— Task brief —
Copy all of the data below line for line, with no changes.
** BEGIN The records **
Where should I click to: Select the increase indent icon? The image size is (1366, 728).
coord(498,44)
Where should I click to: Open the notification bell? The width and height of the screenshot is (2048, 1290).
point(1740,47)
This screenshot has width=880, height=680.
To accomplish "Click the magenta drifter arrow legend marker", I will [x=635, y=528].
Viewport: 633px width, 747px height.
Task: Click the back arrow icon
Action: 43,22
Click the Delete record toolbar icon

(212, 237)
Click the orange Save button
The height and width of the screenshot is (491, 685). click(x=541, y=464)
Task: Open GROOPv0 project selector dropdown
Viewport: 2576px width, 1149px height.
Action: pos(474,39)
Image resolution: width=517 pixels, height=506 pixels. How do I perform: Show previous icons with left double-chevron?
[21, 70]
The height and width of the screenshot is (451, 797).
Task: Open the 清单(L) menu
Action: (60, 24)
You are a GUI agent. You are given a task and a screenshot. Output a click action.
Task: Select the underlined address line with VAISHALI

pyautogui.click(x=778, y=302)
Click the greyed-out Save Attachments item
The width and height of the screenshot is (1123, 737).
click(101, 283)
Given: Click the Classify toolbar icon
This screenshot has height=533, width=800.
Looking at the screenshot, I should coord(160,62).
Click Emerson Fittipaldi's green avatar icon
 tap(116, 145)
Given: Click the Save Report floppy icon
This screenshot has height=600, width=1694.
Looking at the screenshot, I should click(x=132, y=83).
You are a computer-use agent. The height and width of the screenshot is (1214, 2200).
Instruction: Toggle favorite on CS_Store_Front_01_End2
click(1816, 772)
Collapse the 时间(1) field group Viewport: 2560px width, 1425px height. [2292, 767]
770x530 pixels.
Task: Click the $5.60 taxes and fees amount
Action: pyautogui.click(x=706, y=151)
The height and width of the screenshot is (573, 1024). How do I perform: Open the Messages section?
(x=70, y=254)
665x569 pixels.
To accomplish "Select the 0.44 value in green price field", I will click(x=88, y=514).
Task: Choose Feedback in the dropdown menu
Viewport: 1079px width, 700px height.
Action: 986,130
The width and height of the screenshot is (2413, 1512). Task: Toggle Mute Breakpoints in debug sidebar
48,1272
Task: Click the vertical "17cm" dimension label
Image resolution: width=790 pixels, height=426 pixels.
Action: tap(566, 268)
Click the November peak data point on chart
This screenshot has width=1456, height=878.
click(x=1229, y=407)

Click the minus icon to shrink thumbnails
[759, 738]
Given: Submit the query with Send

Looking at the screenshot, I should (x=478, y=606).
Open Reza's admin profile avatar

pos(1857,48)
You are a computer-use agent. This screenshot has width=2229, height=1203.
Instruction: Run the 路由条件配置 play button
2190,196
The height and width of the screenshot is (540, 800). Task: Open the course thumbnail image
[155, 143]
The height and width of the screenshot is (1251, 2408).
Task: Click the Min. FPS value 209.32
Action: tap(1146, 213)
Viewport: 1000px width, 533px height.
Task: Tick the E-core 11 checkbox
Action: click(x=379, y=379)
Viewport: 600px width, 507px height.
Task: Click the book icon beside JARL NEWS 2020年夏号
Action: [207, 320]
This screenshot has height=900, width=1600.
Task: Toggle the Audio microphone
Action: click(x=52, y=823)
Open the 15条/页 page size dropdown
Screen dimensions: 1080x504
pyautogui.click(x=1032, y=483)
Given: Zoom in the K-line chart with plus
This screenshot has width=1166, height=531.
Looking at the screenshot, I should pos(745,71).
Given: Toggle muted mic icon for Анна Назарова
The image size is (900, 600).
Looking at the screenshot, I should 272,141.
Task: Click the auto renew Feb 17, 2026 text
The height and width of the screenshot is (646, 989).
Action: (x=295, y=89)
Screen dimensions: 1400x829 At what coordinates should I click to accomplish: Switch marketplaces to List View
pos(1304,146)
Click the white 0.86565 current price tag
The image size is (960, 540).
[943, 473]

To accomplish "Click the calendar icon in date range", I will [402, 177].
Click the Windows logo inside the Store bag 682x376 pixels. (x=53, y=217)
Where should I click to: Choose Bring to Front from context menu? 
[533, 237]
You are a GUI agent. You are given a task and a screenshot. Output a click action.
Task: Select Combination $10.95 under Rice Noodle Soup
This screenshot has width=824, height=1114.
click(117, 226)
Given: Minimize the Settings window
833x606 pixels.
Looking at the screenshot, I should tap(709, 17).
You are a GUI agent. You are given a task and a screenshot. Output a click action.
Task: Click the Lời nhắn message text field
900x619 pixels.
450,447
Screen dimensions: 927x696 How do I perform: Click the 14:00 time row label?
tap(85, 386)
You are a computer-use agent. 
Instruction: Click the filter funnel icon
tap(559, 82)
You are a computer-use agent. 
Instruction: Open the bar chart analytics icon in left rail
** END The records **
— Response to this exercise —
Where should I click to: Select the increase indent icon? The image size is (1366, 728).
coord(498,44)
Where should I click to: Open the notification bell? The width and height of the screenshot is (2048, 1290).
point(1740,47)
This screenshot has width=880, height=680.
To accomplish "Click the magenta drifter arrow legend marker", I will [x=635, y=528].
Viewport: 633px width, 747px height.
Task: Click the back arrow icon
Action: 43,22
Click the Delete record toolbar icon

(212, 237)
Click the orange Save button
The height and width of the screenshot is (491, 685). click(x=541, y=464)
Task: Open GROOPv0 project selector dropdown
Viewport: 2576px width, 1149px height.
Action: pos(474,39)
Image resolution: width=517 pixels, height=506 pixels. How do I perform: Show previous icons with left double-chevron?
[21, 70]
The height and width of the screenshot is (451, 797).
Task: Open the 清单(L) menu
Action: (60, 24)
You are a GUI agent. You are given a task and a screenshot. Output a click action.
Task: Select the underlined address line with VAISHALI

pyautogui.click(x=778, y=302)
Click the greyed-out Save Attachments item
The width and height of the screenshot is (1123, 737).
click(101, 283)
Given: Click the Classify toolbar icon
This screenshot has height=533, width=800.
Looking at the screenshot, I should coord(160,62).
Click Emerson Fittipaldi's green avatar icon
 tap(116, 145)
Given: Click the Save Report floppy icon
This screenshot has height=600, width=1694.
Looking at the screenshot, I should click(x=132, y=83).
You are a computer-use agent. The height and width of the screenshot is (1214, 2200).
Instruction: Toggle favorite on CS_Store_Front_01_End2
click(1816, 772)
Collapse the 时间(1) field group Viewport: 2560px width, 1425px height. [2292, 767]
770x530 pixels.
Task: Click the $5.60 taxes and fees amount
Action: pyautogui.click(x=706, y=151)
The height and width of the screenshot is (573, 1024). How do I perform: Open the Messages section?
(x=70, y=254)
665x569 pixels.
To accomplish "Select the 0.44 value in green price field", I will click(x=88, y=514).
Task: Choose Feedback in the dropdown menu
Viewport: 1079px width, 700px height.
Action: 986,130
The width and height of the screenshot is (2413, 1512). Task: Toggle Mute Breakpoints in debug sidebar
48,1272
Task: Click the vertical "17cm" dimension label
Image resolution: width=790 pixels, height=426 pixels.
Action: tap(566, 268)
Click the November peak data point on chart
This screenshot has width=1456, height=878.
click(x=1229, y=407)

Click the minus icon to shrink thumbnails
[759, 738]
Given: Submit the query with Send

Looking at the screenshot, I should (x=478, y=606).
Open Reza's admin profile avatar

pos(1857,48)
You are a computer-use agent. This screenshot has width=2229, height=1203.
Instruction: Run the 路由条件配置 play button
2190,196
The height and width of the screenshot is (540, 800). Task: Open the course thumbnail image
[155, 143]
The height and width of the screenshot is (1251, 2408).
Task: Click the Min. FPS value 209.32
Action: tap(1146, 213)
Viewport: 1000px width, 533px height.
Task: Tick the E-core 11 checkbox
Action: click(x=379, y=379)
Viewport: 600px width, 507px height.
Task: Click the book icon beside JARL NEWS 2020年夏号
Action: [207, 320]
This screenshot has height=900, width=1600.
Task: Toggle the Audio microphone
Action: click(x=52, y=823)
Open the 15条/页 page size dropdown
Screen dimensions: 1080x504
pyautogui.click(x=1032, y=483)
Given: Zoom in the K-line chart with plus
This screenshot has width=1166, height=531.
Looking at the screenshot, I should pos(745,71).
Given: Toggle muted mic icon for Анна Назарова
The image size is (900, 600).
Looking at the screenshot, I should 272,141.
Task: Click the auto renew Feb 17, 2026 text
The height and width of the screenshot is (646, 989).
Action: (x=295, y=89)
Screen dimensions: 1400x829 At what coordinates should I click to accomplish: Switch marketplaces to List View
pos(1304,146)
Click the white 0.86565 current price tag
The image size is (960, 540).
[943, 473]

To accomplish "Click the calendar icon in date range", I will [402, 177].
Click the Windows logo inside the Store bag 682x376 pixels. (x=53, y=217)
Where should I click to: Choose Bring to Front from context menu? 
[533, 237]
You are a GUI agent. You are given a task and a screenshot. Output a click action.
Task: Select Combination $10.95 under Rice Noodle Soup
This screenshot has width=824, height=1114.
click(117, 226)
Given: Minimize the Settings window
833x606 pixels.
Looking at the screenshot, I should tap(709, 17).
You are a GUI agent. You are given a task and a screenshot. Output a click action.
Task: Click the Lời nhắn message text field
900x619 pixels.
450,447
Screen dimensions: 927x696 How do I perform: Click the 14:00 time row label?
tap(85, 386)
You are a computer-use agent. 
Instruction: Click the filter funnel icon
tap(559, 82)
You are a computer-use agent. 
Instruction: Open the bar chart analytics icon in left rail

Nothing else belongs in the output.